New hope for the Family Law system?
Family law disputes have become notorious for unacceptable delays and sometimes excessive legal costs amidst complaints of a chronically underfunded and under-resourced Court system. Some families have waited years for a final judgement from the court.
Despite criticism and controversy, there may be hope on the horizon. A new merged Court that the Government says will focus on quick and inexpensive dispute resolution has started to operate.
On 1 September 2021 the Federal Circuit Court of Australia and the Family Court of Australia merged to form a new court known as the Federal Circuit and Family Court of Australia.
We are told that the new Court intends to facilitate the conduct of proceedings with the least possible acrimony to minimise harm to children and families by:
Putting a greater emphasis on encouraging parties to settle before issuing proceedings (when a Certificate must be filed confirming a genuine attempt to settle has been made).
Providing for one set of Court rules, forms, practices and procedures.
Providing for one point of entry for all proceedings.
Facilitating parties participating in some form of dispute resolution (such as conferences or mediation) within five months of filing an application in the Court to ensure there is an opportunity for parties to settle before they incur significant legal costs and becoming entrenched in the system.
Ensuring that 90 per cent of cases proceed to hearing and a decision within 12 months of an application being filed – a significant improvement on the existing lengthy lists.
Emphasising compliance with Court orders through a new National Contravention List.
The new Court comprises of two divisions. Judges in Division 2 hear more complex matters and appeals from decisions in Division 1. Division 1 of the new Court deals only with family law matters. Division 2 also deals with general federal law matters (such as bankruptcy, migration and consumer matters).
On 11 November 2019 numerous stakeholders (including eleven retired family law judges and two former chief judges) wrote an open letter to the Attorney-General proposing that a stand-alone specialist court is necessary to ensure the safety of children and victims of family violence. Many argue that a specialist court is considered internationally to be best practice.
The primary concern raised by this cohort was that the merger will result in the loss of specialist family law expertise as there will no longer be a specialist Family Law court in Australia.
The legislature has sought to address the issue of specialisation but not the issue of a specialist court. All new judges appointed must by their “knowledge, skills, experience and aptitude” be suitable to deal with family law matters, including family violence.

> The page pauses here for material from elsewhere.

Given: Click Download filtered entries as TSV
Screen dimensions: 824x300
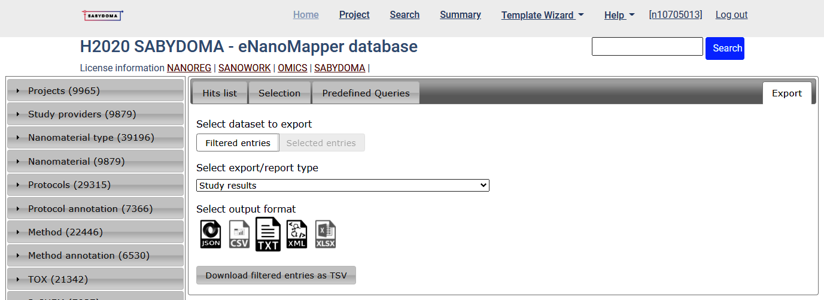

Nevertheless, the single point of entry, the harmonisation of Court procedures and an increased emphasis on dispute resolution appear to have merit and it is difficult to see how they could not lead to a more streamlined and effective family law process.
Since the merger was endorsed by Parliament the government has significantly increased the number of appointments of registrars and judges to both courts – in anticipation of the new Court. This vested interest in achieving a simplified approach and an efficient outcome is a welcome development.
Only time will tell if this new Court is indeed able to improve on the performance of the system that it replaces. If the new Court structure is adequately funded that factor alone may have a significant role in creating a responsive and more effective family dispute resolution system for Australian families.